- **SOAL TERTULIS 1**: Berapa banyak penyair yang karyanya dimuat dalam antologi puisi "Tabir Hujan" menurut ulasan tentang antologi tersebut?
- **SOAL TERTULIS 2**: Sebutkan semua penyair dalam ulasan tentang antologi "Tabir Hujan" yang namanya diawali huruf A.
- **SOAL TERTULIS 3**: Teruskan ulasan tentang antologi puisi "Tabir Hujan" mulai dari kalimat sesudah "Dan, jujur itu tidaklah mudah."

- **KUTIPAN BACAAN**:
= = = = = = =

Tengsoe Tjahjono
aku menyelam dalam semesta pikiran
Kukira hanya tumpukan kepala dan jantung
para pencari jalan
(Imam Maarif, Pencarianku)
Tiba-tiba saja aku harus berhadapan dengan sebuah antologi puisi "Tabir Hujan". Ada 11 penyair hadir dengan karya-karya mereka yaitu: Akhmad Fatoni, Aguk Irawan MN, Denny Mizhar, Imamuddin SA, Isnaini KH, Muhammad Aris, Muhajir Arifin, Saiful Anam Assyaibani (Javed Paul Syatha), Ahmad Syauqi Sumbawi, Umar Fauzi Ballah, dan Imam Maarif. Maka seperti sajak yang ditulis Imam Maarif: aku (pun) menyelam dalam semesta pikiran.
Andai 11 penyair itu benda langit yang bertebaran di luas galaksi, mau tak mau aku harus mampu memahami karakter mereka masing-masing, agar mampu menjelajahi makna yang tersimpan pada rahasia semesta pikiran mereka. Andai puisi-puisi itu adalah tabir hujan, maka aku harus mampu menafsirkan setiap tetes air yang tercurah dari kerumunan awan pikiran mereka. Dan, jujur itu tidaklah mudah.

= = = = = = =

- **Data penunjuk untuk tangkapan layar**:
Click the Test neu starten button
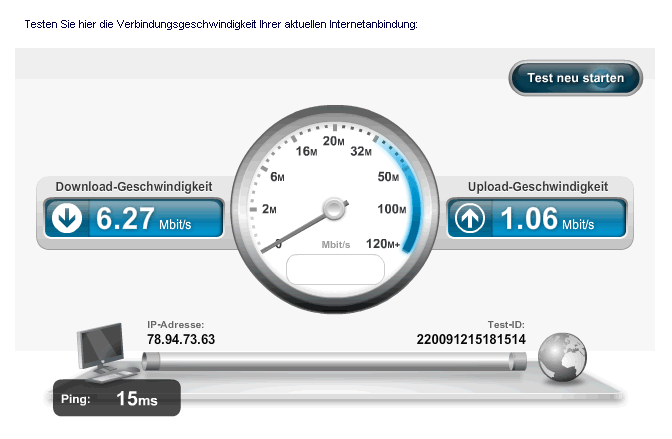The height and width of the screenshot is (439, 672). click(x=575, y=78)
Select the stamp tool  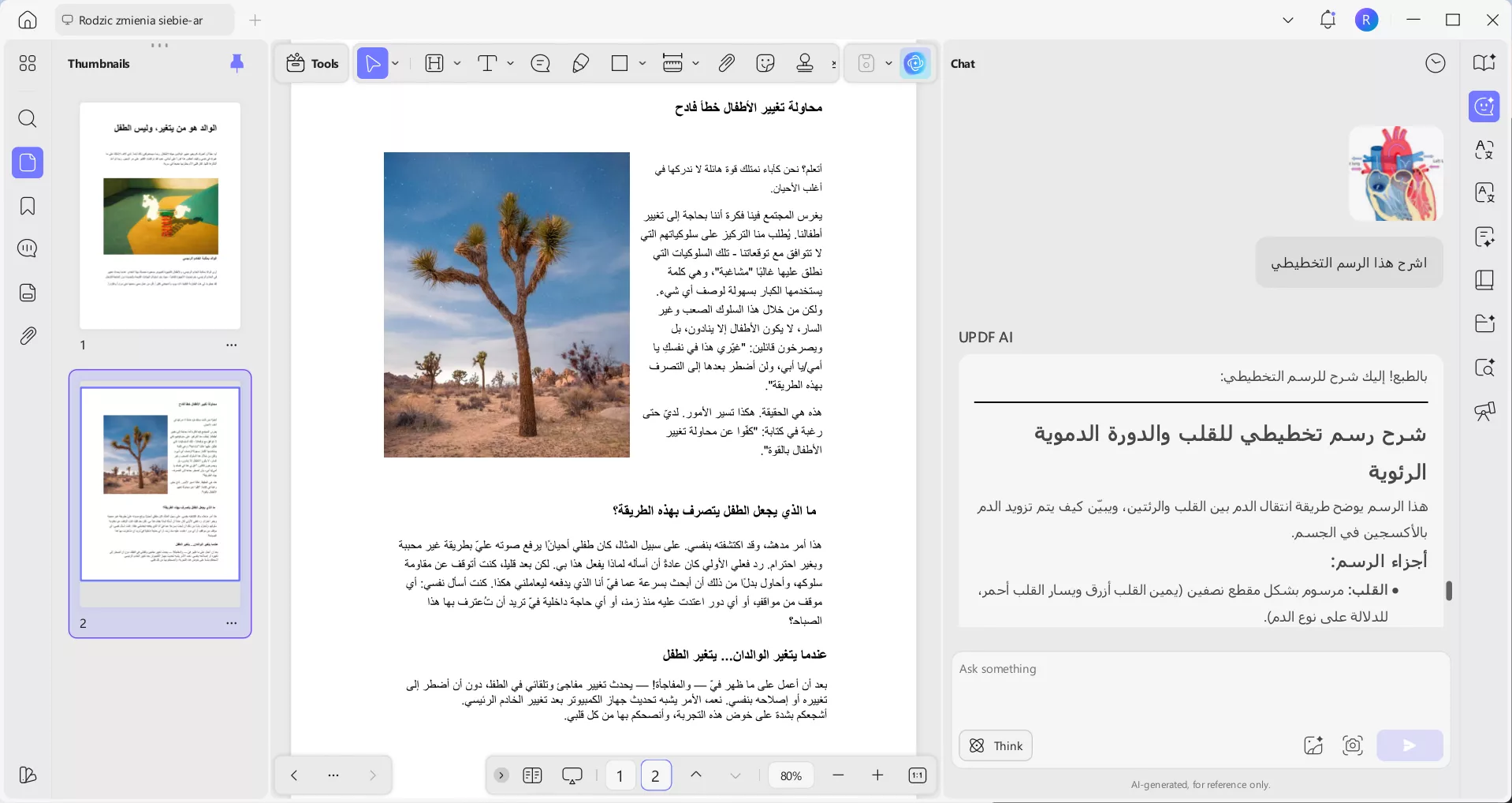[x=805, y=63]
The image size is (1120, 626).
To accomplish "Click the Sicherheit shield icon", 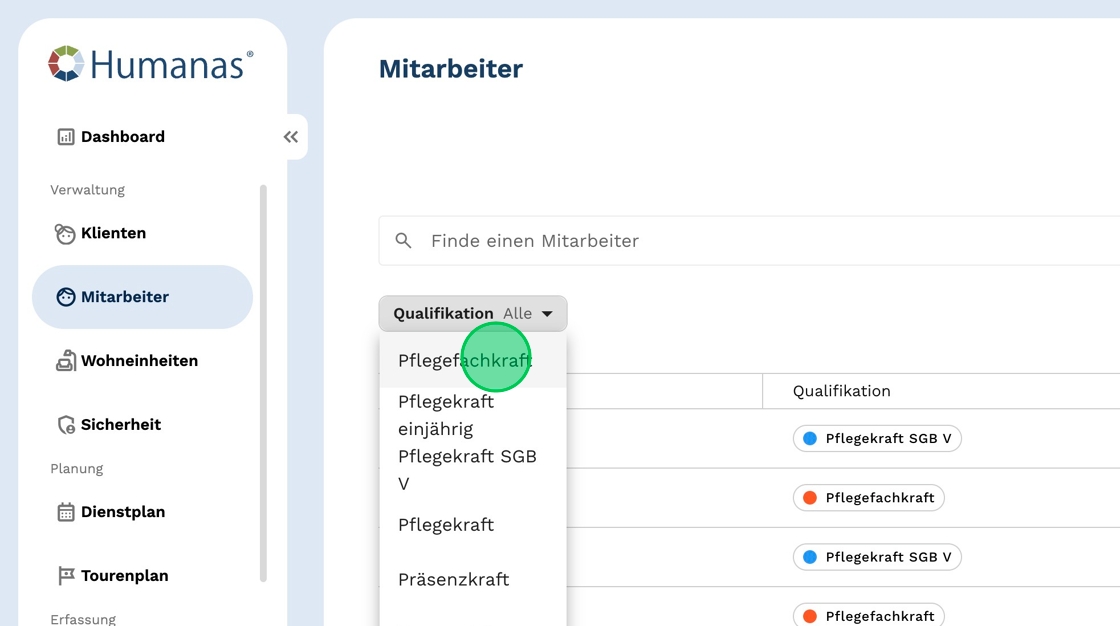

= = = = = = =

- **JAWABAN 1**: Ada 11 penyair.

- **JAWABAN 2**: Akhmad Fatoni, Aguk Irawan MN, dan Ahmad Syauqi Sumbawi.

- **JAWABAN 3**:
Mempertanyakan Bahasa
Dalam puisi sebenarnya bahasa bukanlah alat, bukanlah sarana komunikasi; puisi bukan sekadar seni bahasa. Konsekuensinya puisi bukan sekadar permainan bahasa, bukan sekadar wacana indah, bukan sekadar produk dari kelihaian bersilat kata atau kalimat. Dalam puisi, gagasan atau pemikiran amat penting kehadirannya. Gagasan berkolaborasi dengan rasa, melahirkan teks puisi dengan keliatan tertentu. Gagasan, rasa, dan bahasa di tangan seorang penyair bukanlah entitas yang saling berdiri sendiri. Tak mungkin kita bertanya mana yang lebih dahulu: gagasan, rasa, atau bahasa, karena ketiganya hadir dan lahir secara bersama-sama.
Ada beberapa penyair dalam antologi ini yang memandang gagasan, rasa, dan bahasa, sebagai satu kesatuan yang padu, yang masing-masing tak ada yang mendahulu atau mengemudian. Kita ambil contoh karya mereka berikut ini.
Icha menangis, Ma
melihat sajaknya dibawa sirip ikan
di pinggiran pulau tak terbentang
berlompatan di kolam garam
padahal dulunya itu ladang
tembakau, tempat bapaknya menjemur
kata-kata dan kehidupan
(Umar Fauzi Ballah, Dermaga 2)
dua cerca pagi
dua gelas kopi
dua catatan perihal getirnya pencarian
kau bertanya kabarnya tuhan
aku pernah melihatnya
rebahan di samping bayi
bertingkah lucu sekali
si mungil itu,
terpingkal kegirangan
(Muhajir Arifin, Tuhan dan Si Mungil Bayi)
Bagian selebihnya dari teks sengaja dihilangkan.